Das falsche Anbringen von Ketten, aber auch das permanente Ziehen an diesen Fesseln durch die Tiere, welches besonders stark von frischen Wildfängen unternommen wird, die sich mit ihrer Situation nicht abfinden können, hinterlässt tiefe Schürf- und Quetschwunden. Hinzu kommen Wunden durch den Einsatz von Ankus und Messern. Hautverletzungen heilen bei Elefanten zwei bis drei Mal langsamer als bei Pferden, und so können schon kleine Wunden zu Abszessen führen.
Auch Augenkrankheiten sind sehr verbreitet. Sie resultieren aus zuviel Sonneneinstrahlung, Schlägen, Staub, Zug und Infektionen. Viele Elefanten sind blind, was oft aus einem Mangel an Vitamin A in der einseitigen Ernährung resultiert. Es scheint keine Seltenheit zu sein, wenn von drei Elefanten einer blind ist.
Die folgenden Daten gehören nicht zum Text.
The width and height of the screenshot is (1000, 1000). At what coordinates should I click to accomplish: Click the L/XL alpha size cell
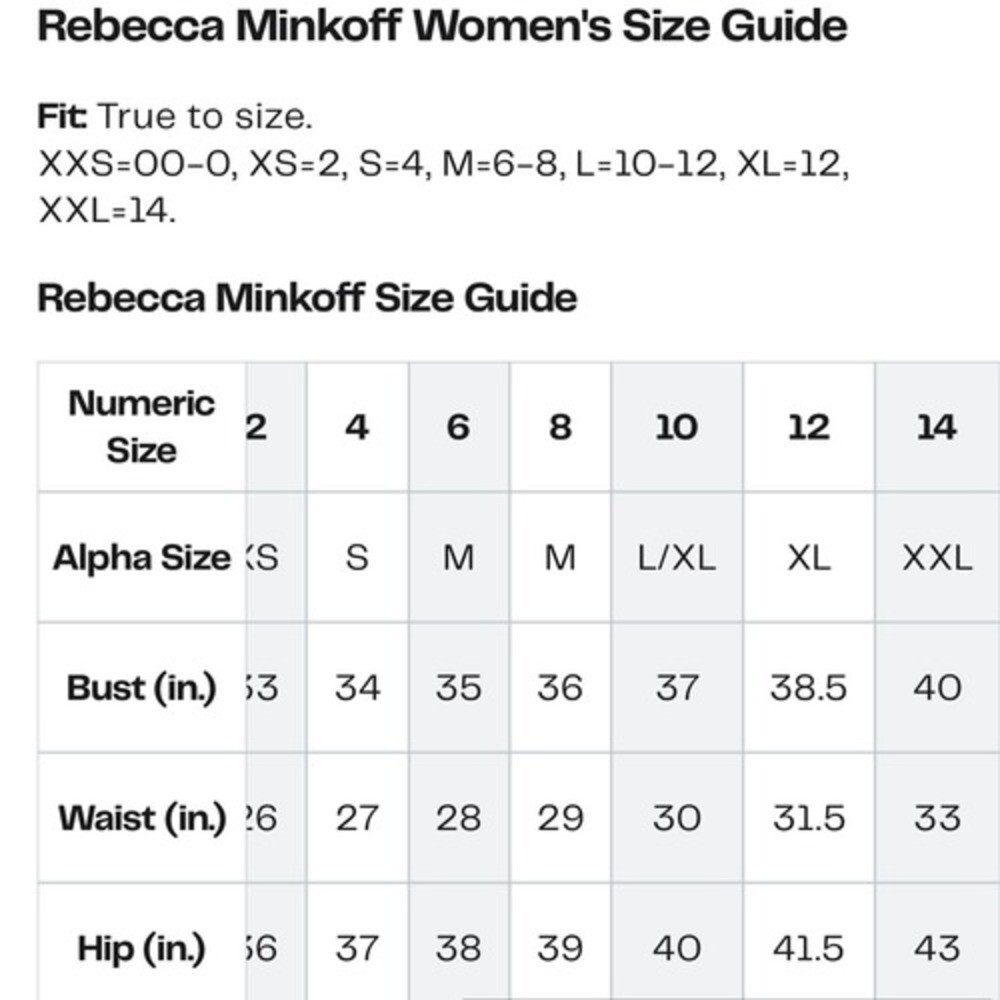[x=677, y=557]
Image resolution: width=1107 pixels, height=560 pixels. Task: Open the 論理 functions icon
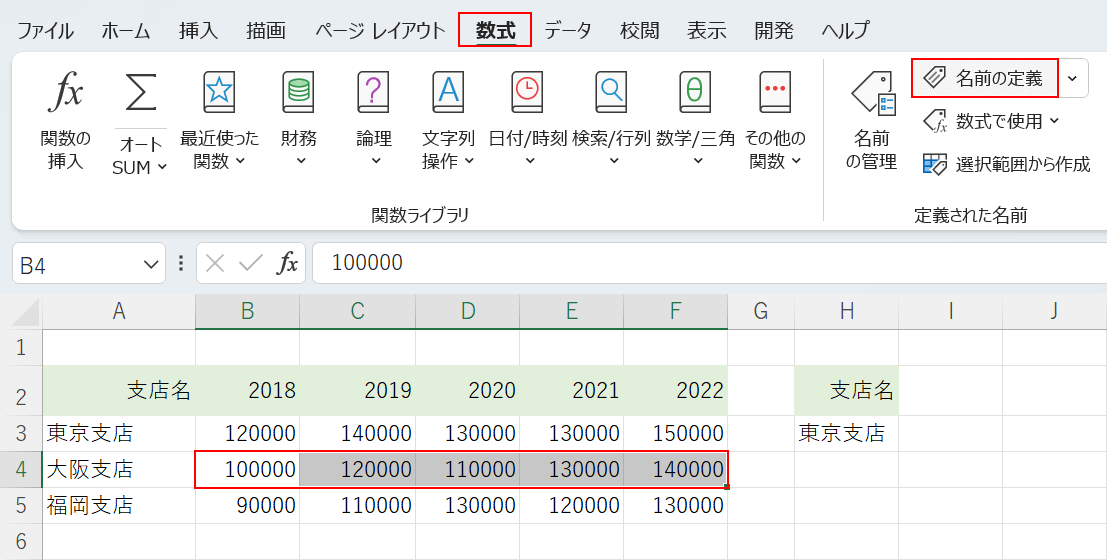coord(374,95)
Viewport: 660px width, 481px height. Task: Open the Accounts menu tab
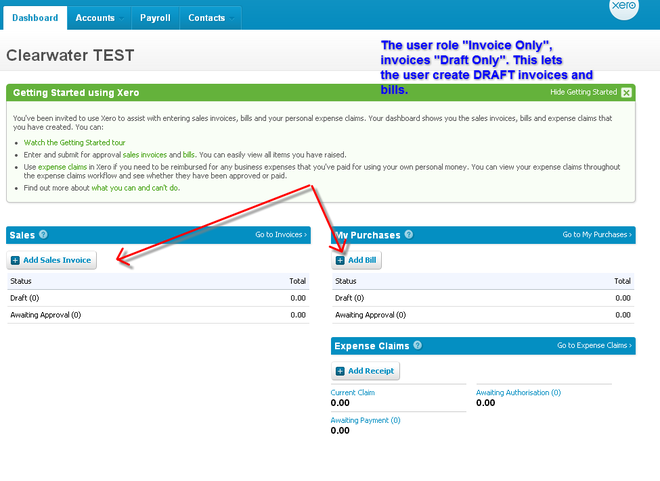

Medizinische Versorgung geschieht gar nicht oder nur sehr mangelhaft. Gründe dafür sind Kosten, Mühe aber auch Unwissenheit. Hinzu kommt, dass es kaum Veterinärmediziner gibt, die Erfahrung mit Elefanten besitzen. Diese Leiden machen die Arbeit der Elefanten oder auch nur einfaches Gehen zu einem Märtyrium.